== PROBLEM REQUIREMENTS ==
Quote each record exactly, please, leaving none out.

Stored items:
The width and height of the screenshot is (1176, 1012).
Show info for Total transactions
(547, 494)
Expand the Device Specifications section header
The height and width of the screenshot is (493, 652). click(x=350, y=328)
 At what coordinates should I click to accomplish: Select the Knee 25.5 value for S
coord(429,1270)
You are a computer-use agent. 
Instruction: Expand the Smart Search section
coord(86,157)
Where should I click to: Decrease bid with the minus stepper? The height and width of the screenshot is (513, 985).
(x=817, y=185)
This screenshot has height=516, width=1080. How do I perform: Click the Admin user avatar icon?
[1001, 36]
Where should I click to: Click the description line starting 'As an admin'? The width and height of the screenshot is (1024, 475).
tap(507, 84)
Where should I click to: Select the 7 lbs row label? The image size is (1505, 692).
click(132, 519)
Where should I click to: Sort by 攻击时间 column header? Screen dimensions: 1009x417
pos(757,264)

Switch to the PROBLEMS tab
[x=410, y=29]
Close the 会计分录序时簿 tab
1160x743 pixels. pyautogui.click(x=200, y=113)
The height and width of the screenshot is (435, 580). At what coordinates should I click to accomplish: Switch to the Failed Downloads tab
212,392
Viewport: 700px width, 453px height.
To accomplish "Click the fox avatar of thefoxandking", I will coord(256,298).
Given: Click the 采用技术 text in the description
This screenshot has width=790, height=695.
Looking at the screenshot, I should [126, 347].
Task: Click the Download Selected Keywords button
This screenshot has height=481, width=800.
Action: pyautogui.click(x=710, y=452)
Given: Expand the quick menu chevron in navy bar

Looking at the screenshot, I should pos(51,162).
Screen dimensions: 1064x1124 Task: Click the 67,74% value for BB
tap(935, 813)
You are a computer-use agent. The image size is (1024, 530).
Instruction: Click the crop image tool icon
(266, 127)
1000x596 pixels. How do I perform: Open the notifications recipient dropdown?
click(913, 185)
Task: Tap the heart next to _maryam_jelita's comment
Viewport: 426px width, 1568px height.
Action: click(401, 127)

== YOUR SOLUTION ==
The width and height of the screenshot is (1176, 1012).
Show info for Total transactions
(547, 494)
Expand the Device Specifications section header
The height and width of the screenshot is (493, 652). click(x=350, y=328)
 At what coordinates should I click to accomplish: Select the Knee 25.5 value for S
coord(429,1270)
You are a computer-use agent. 
Instruction: Expand the Smart Search section
coord(86,157)
Where should I click to: Decrease bid with the minus stepper? The height and width of the screenshot is (513, 985).
(x=817, y=185)
This screenshot has height=516, width=1080. How do I perform: Click the Admin user avatar icon?
[1001, 36]
Where should I click to: Click the description line starting 'As an admin'? The width and height of the screenshot is (1024, 475).
tap(507, 84)
Where should I click to: Select the 7 lbs row label? The image size is (1505, 692).
click(132, 519)
Where should I click to: Sort by 攻击时间 column header? Screen dimensions: 1009x417
pos(757,264)

Switch to the PROBLEMS tab
[x=410, y=29]
Close the 会计分录序时簿 tab
1160x743 pixels. pyautogui.click(x=200, y=113)
The height and width of the screenshot is (435, 580). At what coordinates should I click to accomplish: Switch to the Failed Downloads tab
212,392
Viewport: 700px width, 453px height.
To accomplish "Click the fox avatar of thefoxandking", I will coord(256,298).
Given: Click the 采用技术 text in the description
This screenshot has width=790, height=695.
Looking at the screenshot, I should [126, 347].
Task: Click the Download Selected Keywords button
This screenshot has height=481, width=800.
Action: pyautogui.click(x=710, y=452)
Given: Expand the quick menu chevron in navy bar

Looking at the screenshot, I should pos(51,162).
Screen dimensions: 1064x1124 Task: Click the 67,74% value for BB
tap(935, 813)
You are a computer-use agent. The image size is (1024, 530).
Instruction: Click the crop image tool icon
(266, 127)
1000x596 pixels. How do I perform: Open the notifications recipient dropdown?
click(913, 185)
Task: Tap the heart next to _maryam_jelita's comment
Viewport: 426px width, 1568px height.
Action: click(401, 127)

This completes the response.